> _Task item_: Could you copy every line in the listing below that has the word "chevron"?

===== Material for the task =====

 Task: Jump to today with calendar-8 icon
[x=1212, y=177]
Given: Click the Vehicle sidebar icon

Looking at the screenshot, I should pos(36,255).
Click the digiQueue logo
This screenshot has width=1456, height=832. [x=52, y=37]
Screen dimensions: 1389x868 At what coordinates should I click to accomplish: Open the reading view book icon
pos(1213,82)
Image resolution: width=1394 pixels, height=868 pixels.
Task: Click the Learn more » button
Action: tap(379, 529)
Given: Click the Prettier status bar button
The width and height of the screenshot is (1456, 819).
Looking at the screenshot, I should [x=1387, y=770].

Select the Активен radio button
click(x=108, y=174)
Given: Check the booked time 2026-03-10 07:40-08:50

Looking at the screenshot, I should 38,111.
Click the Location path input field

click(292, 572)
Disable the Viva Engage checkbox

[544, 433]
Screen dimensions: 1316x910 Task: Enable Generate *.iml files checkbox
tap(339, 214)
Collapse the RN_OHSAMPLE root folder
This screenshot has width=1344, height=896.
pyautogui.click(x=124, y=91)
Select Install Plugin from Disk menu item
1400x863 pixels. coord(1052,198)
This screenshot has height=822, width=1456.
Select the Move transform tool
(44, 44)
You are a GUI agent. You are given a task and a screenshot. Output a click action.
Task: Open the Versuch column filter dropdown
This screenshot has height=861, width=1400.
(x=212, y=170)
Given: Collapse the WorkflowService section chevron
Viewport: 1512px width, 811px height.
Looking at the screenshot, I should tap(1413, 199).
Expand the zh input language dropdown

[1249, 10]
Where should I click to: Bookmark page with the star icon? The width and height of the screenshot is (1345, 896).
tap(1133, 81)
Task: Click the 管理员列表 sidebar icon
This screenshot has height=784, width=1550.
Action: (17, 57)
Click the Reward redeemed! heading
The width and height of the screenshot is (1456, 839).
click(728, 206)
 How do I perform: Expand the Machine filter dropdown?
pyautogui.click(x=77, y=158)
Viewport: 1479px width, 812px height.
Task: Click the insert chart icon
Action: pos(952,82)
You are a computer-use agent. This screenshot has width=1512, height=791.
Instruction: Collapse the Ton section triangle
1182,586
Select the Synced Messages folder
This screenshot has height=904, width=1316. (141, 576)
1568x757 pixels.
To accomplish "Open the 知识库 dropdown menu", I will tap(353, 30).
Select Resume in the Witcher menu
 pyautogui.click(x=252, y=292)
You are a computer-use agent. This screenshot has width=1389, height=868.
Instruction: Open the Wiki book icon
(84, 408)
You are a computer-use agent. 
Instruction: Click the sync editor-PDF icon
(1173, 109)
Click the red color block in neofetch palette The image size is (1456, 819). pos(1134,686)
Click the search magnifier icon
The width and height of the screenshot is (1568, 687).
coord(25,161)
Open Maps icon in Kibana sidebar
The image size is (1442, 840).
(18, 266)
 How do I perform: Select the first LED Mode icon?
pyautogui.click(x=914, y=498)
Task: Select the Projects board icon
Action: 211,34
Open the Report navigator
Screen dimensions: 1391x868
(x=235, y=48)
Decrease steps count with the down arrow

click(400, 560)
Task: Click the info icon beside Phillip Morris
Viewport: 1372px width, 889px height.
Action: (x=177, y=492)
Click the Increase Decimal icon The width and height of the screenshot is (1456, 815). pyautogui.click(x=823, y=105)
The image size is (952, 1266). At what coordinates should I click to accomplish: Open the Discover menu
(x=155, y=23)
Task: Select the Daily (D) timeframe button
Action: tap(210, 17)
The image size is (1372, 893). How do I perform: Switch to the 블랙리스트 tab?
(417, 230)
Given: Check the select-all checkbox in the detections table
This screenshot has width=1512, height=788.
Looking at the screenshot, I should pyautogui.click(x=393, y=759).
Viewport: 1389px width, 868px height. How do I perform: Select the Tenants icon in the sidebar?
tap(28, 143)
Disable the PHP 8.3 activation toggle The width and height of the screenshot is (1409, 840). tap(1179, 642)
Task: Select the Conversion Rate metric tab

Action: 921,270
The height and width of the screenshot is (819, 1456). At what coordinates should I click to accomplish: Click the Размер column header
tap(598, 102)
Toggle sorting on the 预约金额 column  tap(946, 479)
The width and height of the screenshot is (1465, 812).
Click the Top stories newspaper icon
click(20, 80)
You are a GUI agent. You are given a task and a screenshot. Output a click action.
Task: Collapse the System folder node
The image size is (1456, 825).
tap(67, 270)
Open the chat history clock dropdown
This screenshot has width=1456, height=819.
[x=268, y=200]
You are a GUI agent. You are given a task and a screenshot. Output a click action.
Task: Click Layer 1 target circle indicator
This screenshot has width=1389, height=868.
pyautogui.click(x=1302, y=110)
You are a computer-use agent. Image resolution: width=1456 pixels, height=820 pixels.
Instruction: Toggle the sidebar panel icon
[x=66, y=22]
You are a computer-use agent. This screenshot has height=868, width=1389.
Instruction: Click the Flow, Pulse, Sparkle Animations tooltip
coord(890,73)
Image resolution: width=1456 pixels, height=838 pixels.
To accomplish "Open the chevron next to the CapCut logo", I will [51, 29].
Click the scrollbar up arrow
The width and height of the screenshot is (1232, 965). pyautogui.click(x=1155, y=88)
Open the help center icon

=====

> _Worked solution_:
Given: Collapse the WorkflowService section chevron
To accomplish "Open the chevron next to the CapCut logo", I will [51, 29].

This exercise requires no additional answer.